NBRA Congratulates Mitt Romney

NBRA CONGRATULATES MITT ROMNEY

We, in the National Black Republican Association, extend our congratulations to Governor Mitt Romney who became the presumptive Republican Party's presidential nominee as a result of the Texas primary.

Since Mitt Romney shares our Republican values of constitutional freedoms, economic liberty and equality of opportunity, we support his bid for the presidency.  Romney is a cum laude graduate of Harvard Law School who earned a simultaneous MBA from Harvard Business School, graduating in the top five percent of his class.  He understands how businesses work—big and small.  He knows, first hand, the effects government and European-style healthcare have on businesses.

President Barack Obama, his opponent, was marinated in Marxism and is a committed socialist.  In order to win re-election, Obama is now waging class warfare by demonizing job creators such as Bain Capital, threatening tax increases and creating high unemployment that's destroying the middle class.

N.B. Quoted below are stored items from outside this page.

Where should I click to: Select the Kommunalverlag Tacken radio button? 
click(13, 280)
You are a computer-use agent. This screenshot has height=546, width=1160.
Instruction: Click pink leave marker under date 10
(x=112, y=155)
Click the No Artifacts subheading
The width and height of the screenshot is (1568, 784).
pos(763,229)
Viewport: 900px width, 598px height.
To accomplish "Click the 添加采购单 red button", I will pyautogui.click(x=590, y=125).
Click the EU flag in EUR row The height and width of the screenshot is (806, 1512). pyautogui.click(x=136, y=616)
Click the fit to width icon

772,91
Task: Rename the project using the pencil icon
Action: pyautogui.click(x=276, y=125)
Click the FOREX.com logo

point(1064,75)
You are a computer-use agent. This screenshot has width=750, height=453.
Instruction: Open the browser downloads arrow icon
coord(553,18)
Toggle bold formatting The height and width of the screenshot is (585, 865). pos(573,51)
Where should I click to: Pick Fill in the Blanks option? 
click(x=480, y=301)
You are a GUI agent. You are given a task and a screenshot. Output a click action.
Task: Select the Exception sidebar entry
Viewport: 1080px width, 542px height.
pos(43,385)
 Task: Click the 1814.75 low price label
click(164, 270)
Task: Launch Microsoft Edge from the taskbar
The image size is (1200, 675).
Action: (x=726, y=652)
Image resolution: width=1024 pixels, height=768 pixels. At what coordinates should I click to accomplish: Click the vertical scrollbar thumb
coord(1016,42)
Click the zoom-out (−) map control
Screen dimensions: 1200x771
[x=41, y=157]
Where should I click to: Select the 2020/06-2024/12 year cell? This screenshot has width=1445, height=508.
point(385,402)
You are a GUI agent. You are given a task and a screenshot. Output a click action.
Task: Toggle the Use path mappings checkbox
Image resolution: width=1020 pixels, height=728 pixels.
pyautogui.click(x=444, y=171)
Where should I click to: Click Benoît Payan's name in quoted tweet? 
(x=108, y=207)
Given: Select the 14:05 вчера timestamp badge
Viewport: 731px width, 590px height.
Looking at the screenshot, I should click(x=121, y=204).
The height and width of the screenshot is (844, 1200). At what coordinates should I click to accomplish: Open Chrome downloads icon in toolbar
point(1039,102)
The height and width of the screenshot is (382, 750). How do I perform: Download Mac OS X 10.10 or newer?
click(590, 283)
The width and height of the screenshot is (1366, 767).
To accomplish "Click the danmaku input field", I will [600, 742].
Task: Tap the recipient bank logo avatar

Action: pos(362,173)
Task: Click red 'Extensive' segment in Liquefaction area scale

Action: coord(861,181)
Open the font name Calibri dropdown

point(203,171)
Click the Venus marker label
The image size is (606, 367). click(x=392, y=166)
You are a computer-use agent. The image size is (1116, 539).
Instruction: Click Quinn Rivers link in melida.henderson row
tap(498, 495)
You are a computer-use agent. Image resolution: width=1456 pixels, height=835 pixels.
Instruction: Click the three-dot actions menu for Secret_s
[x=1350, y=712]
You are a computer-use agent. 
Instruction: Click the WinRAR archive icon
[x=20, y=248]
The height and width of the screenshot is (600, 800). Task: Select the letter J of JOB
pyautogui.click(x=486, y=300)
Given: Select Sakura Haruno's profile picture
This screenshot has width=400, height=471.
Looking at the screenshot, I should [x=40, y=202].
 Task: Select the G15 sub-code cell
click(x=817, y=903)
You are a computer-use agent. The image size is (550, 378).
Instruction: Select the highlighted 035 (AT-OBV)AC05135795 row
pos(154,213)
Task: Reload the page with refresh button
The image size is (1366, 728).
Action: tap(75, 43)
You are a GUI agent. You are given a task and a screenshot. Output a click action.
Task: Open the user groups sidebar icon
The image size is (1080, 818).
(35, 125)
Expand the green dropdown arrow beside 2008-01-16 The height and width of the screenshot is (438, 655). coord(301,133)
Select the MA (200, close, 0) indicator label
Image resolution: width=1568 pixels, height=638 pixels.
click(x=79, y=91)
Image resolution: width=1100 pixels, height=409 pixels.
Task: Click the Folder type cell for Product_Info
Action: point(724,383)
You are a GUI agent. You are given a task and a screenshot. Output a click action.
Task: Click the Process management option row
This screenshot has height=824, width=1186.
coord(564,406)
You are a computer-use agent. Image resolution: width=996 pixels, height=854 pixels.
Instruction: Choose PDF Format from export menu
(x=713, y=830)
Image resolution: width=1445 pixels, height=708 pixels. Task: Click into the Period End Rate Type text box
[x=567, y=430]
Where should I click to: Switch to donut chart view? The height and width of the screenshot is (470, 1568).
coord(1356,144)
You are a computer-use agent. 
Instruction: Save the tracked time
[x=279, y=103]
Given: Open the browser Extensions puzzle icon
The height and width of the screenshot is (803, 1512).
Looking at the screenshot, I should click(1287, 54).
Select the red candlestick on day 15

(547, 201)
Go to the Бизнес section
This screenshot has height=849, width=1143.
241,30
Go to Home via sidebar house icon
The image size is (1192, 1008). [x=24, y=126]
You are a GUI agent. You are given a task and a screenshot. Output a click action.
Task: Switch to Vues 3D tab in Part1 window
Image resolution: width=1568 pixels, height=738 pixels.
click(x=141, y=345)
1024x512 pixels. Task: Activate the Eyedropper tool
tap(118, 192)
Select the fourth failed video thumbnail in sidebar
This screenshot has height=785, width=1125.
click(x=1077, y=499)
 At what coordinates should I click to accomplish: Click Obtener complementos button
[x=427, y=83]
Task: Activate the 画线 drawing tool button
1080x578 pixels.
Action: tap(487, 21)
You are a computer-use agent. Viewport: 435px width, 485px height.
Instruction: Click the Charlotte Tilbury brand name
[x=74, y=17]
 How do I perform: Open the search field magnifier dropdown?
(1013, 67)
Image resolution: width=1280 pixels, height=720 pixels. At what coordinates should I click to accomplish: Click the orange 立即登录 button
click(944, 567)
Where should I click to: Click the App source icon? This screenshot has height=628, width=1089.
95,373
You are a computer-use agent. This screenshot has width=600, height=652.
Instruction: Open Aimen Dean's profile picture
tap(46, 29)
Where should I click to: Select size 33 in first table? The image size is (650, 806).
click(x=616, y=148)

Obama believes he can spend his way to prosperity by creating a bloated government with massive deficit spending that will send our economy into financial ruination, just like Greece.  While refusing to authorize the building of the job-creating Keystone pipeline, Obama is wasting our tax dollars on bankrupt "green energy" companies such as Solyndra that are run by his buddies who give him campaign donations as "kick-backs," Chicago-style.

An article entitled "One of Obama's Earliest Supporters Defects" by John Hinderaker reveals how Artur Davis, a black Democrat and former Obama presidential campaign co-chairman, is abandoning the Democratic Party because of Obama's failed socialist policies.  Davis stated: "On the specifics, I have regularly criticized an agenda that would punish businesses and job creators with more taxes just as they are trying to thrive again."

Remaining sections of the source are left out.